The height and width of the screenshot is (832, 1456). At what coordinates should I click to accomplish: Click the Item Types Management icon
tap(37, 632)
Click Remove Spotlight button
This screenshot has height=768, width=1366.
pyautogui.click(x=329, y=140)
====
■ Goal: Write out every item above again, word for word, with nothing changed.

■ Output for this exercise:
The height and width of the screenshot is (832, 1456). At what coordinates should I click to accomplish: Click the Item Types Management icon
tap(37, 632)
Click Remove Spotlight button
This screenshot has height=768, width=1366.
pyautogui.click(x=329, y=140)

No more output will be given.